§ ABOUT THIS EXERCISE
Set down, please, exactly the lines below that run from the line with "How do I perform: Click the refresh" to the line with "Open the page's", both lines included.

Collected data
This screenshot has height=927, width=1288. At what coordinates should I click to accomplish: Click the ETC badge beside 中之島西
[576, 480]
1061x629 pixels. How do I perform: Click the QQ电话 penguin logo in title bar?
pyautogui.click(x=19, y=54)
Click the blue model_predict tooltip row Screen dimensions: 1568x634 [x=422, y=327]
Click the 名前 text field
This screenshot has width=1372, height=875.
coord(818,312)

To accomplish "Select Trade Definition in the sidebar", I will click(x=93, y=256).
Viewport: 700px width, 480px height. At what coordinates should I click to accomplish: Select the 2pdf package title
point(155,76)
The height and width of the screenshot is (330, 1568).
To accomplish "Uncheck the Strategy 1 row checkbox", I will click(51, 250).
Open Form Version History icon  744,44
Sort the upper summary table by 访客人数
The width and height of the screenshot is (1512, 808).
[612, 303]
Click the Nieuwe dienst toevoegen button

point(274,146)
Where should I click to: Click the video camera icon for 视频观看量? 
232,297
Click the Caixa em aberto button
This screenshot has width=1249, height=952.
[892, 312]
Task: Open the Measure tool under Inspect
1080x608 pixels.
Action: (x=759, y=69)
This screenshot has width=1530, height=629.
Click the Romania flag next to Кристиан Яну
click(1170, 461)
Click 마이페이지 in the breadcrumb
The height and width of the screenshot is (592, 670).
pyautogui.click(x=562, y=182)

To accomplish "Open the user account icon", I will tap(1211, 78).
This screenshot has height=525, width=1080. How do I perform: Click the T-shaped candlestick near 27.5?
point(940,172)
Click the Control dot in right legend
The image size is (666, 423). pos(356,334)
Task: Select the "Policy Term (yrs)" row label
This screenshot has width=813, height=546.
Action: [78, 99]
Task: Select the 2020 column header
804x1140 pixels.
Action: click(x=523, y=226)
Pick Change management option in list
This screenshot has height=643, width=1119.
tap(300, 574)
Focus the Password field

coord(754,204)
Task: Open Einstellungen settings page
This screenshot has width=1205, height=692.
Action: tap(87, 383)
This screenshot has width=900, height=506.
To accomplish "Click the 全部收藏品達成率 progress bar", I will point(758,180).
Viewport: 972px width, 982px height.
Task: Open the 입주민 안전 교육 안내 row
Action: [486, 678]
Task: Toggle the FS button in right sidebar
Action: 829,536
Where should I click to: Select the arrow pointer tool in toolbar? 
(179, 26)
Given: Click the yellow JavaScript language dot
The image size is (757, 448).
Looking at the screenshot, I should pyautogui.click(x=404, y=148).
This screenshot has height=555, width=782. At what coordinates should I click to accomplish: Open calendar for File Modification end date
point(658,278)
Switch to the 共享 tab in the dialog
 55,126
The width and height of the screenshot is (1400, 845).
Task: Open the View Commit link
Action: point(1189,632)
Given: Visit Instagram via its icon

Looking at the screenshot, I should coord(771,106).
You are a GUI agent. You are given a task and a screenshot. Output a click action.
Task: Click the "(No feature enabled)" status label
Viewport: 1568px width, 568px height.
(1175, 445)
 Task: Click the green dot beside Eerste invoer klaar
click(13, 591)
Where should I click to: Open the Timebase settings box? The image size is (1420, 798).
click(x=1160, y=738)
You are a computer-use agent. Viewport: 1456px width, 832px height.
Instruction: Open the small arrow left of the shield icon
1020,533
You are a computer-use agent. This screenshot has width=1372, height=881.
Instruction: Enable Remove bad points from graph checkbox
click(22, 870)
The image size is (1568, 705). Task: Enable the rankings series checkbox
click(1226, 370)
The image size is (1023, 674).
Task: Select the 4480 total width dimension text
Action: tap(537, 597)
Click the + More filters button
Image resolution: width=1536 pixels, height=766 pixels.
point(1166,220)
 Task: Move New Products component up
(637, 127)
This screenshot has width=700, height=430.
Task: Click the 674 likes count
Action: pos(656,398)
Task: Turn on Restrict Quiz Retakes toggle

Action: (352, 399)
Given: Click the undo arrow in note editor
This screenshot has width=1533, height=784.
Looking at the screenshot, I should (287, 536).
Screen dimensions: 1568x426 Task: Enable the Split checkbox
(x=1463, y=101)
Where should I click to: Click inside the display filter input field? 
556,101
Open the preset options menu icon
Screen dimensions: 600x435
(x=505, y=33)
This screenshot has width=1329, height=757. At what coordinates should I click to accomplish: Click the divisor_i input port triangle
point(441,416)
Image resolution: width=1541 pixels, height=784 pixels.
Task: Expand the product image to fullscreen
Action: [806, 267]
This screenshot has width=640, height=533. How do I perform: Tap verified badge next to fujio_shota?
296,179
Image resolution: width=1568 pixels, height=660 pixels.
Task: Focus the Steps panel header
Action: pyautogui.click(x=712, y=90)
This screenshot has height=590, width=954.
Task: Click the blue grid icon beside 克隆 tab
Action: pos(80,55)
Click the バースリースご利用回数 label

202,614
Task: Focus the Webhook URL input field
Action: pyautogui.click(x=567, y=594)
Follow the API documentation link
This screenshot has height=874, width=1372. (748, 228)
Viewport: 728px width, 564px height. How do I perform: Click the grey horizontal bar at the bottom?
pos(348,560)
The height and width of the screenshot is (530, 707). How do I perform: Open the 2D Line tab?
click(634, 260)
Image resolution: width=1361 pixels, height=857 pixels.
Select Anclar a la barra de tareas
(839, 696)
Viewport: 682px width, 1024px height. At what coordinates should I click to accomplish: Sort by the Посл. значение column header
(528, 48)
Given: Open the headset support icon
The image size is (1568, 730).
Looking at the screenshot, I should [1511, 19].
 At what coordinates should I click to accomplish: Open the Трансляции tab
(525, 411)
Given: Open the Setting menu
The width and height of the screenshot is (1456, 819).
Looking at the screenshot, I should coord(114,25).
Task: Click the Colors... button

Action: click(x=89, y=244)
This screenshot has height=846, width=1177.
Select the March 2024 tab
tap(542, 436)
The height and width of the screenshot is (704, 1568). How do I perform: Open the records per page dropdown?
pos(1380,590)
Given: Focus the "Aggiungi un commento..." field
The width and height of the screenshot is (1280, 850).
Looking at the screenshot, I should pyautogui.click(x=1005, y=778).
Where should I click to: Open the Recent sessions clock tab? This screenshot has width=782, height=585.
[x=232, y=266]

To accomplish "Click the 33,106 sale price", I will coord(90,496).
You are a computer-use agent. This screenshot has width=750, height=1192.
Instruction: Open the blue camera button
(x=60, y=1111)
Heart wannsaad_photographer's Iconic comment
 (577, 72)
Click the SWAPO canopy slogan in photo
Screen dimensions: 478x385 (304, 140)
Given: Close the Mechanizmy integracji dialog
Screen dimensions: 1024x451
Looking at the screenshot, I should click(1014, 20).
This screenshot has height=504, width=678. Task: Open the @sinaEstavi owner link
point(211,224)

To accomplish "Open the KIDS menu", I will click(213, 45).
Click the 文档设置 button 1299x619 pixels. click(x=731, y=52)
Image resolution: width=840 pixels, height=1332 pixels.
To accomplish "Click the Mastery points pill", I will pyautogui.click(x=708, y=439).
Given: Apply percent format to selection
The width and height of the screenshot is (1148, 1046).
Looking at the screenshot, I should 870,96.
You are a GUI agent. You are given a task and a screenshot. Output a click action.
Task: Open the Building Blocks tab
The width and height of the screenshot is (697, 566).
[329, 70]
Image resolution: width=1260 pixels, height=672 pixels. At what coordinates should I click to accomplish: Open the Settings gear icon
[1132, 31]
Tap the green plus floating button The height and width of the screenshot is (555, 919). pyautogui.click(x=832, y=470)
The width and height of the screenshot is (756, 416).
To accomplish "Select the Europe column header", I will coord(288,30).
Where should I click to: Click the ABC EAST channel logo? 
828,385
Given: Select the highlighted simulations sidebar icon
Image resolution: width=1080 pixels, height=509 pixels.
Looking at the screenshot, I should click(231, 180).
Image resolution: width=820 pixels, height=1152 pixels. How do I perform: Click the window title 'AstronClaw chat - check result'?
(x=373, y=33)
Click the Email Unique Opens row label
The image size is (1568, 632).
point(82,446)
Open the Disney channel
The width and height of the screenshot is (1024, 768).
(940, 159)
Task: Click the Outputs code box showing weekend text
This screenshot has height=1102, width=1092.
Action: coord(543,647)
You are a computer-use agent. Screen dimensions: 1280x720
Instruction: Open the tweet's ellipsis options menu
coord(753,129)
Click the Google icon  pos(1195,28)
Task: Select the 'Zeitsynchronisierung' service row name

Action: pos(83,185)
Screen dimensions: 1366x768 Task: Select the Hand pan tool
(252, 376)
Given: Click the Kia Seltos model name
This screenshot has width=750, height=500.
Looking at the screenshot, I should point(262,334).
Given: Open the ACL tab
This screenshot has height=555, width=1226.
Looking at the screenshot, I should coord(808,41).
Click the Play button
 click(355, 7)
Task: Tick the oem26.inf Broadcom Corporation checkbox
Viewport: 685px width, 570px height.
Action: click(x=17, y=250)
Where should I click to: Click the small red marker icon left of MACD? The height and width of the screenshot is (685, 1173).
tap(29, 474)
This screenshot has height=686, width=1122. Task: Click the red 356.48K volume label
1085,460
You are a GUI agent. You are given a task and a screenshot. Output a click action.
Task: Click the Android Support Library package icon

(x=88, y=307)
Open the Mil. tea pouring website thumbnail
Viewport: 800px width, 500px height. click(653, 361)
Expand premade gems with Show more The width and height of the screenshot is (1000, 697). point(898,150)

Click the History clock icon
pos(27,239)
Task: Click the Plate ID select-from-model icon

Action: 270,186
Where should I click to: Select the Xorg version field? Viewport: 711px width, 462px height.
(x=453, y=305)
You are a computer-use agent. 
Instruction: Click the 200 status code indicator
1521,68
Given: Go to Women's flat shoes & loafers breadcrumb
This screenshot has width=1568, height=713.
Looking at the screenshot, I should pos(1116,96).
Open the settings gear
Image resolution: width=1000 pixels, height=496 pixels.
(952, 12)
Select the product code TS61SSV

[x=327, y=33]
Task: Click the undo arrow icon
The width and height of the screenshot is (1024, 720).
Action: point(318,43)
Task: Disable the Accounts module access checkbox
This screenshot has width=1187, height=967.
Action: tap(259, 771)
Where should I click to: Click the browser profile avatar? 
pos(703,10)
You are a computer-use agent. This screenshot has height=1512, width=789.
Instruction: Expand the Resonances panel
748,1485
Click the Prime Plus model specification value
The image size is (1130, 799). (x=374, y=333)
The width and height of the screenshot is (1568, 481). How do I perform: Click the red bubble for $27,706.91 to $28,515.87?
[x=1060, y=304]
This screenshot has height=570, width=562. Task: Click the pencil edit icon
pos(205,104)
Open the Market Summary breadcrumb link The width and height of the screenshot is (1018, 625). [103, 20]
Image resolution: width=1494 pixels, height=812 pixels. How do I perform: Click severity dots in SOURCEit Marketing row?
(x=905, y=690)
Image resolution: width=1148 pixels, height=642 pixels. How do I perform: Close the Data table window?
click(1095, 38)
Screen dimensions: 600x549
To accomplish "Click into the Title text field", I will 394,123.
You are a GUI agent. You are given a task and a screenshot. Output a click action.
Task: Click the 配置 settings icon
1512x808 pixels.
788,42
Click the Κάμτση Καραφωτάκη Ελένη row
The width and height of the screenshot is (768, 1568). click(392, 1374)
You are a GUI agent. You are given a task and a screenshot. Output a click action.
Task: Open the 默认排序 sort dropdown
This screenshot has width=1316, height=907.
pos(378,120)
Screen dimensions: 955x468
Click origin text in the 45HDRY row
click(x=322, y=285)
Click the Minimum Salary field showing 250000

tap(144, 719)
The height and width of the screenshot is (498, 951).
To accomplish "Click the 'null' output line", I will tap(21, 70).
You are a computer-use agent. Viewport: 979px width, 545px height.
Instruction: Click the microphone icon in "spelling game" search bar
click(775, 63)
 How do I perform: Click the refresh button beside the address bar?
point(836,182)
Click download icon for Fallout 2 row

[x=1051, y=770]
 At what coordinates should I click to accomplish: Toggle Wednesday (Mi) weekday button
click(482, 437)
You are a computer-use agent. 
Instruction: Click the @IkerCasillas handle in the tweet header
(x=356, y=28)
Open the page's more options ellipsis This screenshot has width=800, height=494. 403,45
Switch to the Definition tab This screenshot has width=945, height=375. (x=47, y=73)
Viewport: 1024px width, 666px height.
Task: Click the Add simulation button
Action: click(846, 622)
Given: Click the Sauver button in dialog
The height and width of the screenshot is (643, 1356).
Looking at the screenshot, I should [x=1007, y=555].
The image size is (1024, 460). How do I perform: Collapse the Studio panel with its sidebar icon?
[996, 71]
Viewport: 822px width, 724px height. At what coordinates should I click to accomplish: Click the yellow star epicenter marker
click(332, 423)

§ COMPLETED EXERCISE
 How do I perform: Click the refresh button beside the address bar?
point(836,182)
Click download icon for Fallout 2 row

[x=1051, y=770]
 At what coordinates should I click to accomplish: Toggle Wednesday (Mi) weekday button
click(482, 437)
You are a computer-use agent. 
Instruction: Click the @IkerCasillas handle in the tweet header
(x=356, y=28)
Open the page's more options ellipsis This screenshot has width=800, height=494. 403,45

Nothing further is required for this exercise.